In software, where our work is made up entirely of systems building, we have continuously missed this crucial point, lining up countless teams in front of the firing squad of asymmetry.

Throughout the history of software, managers have tried to design methods of engineering that pull everything they can away from the teams writing code. Theoretically this should make things faster: “With the division of labor we can create a software factory!” But in reality, this creates a system with artificial incentives (e.g. lines of code, test coverage) that have nothing to do with the value being delivered to customers.

There has been a compulsion to think of only “the software” as a “the system”, and that once decisions (in the form of code) are put into the system, they take on a life of their own and can exist independently of the decision-makers.

But software systems are sociotechnical and our decisions do not detach from the decision-makers, only the consequences do. The fitness of the system needs a connection to consequences. This is what we have been struggling to figure out in our methodology for building software.

Systems of Software Engineering

Software is made through the accumulation of a great many small decisions from different people over a period of time. We write those decisions into code, but they are based on imperfect information and need to be updated as we learn. If learning feedback loops are in place then the good decisions will stick around, the bad ones will get replaced, and the system will evolve.

The learning comes from all over, not just from writing code but also from designing, planning, testing, monitoring, securing, operating, maintaining, demonstrating, using the system.

The great folly of software engineering is to think you can anticipate what will be learned in those other activities without having to participate in them, because that is where the risk of our decisions is uncovered, sometimes quite dramatically.

Systems of engineering that move those activities away from developers remove the connection to the risk they are creating, which destroys evolutionary pressure and generates software systems that are fragile, expensive, and difficult to maintain.
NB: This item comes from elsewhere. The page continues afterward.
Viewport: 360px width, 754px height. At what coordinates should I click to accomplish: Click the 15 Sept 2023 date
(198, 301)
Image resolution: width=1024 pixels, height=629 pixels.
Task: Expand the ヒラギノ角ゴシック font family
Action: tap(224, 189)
We learned many hard lessons, and they run up and down the development stack. To name a few obvious ones:

  • It’s why we do DevOps. “You build it, you run it” – Werner Vogels, CTO of Amazon, saw this clearly: if you don’t run the code you write, you have no skin in the game. When one group does the building and another group does the running, you get the pernicious separation of thinking and doing, the division of decision-making and risk-bearing.
  • It’s why we killed QA teams. When one team is writing code and the other team is figuring out how to test it, you remove the direct contact between how it works and how it fails. Outsourcing all the “testing” does the exact opposite of what is intended: it creates bad software by removing the evolutionary pressure needed to stop bad code from entering the system. 
  • It’s why we build products, not projects. Projects have one group doing the planning, and another group doing the work. But it’s easy to set a date when you don’t have to figure out how to meet it. Ironically, separating the planning from the “doing” removes predictability from the system. Developers end up burning out or shipping bad systems to meet deadlines dreamed with no skin in the game.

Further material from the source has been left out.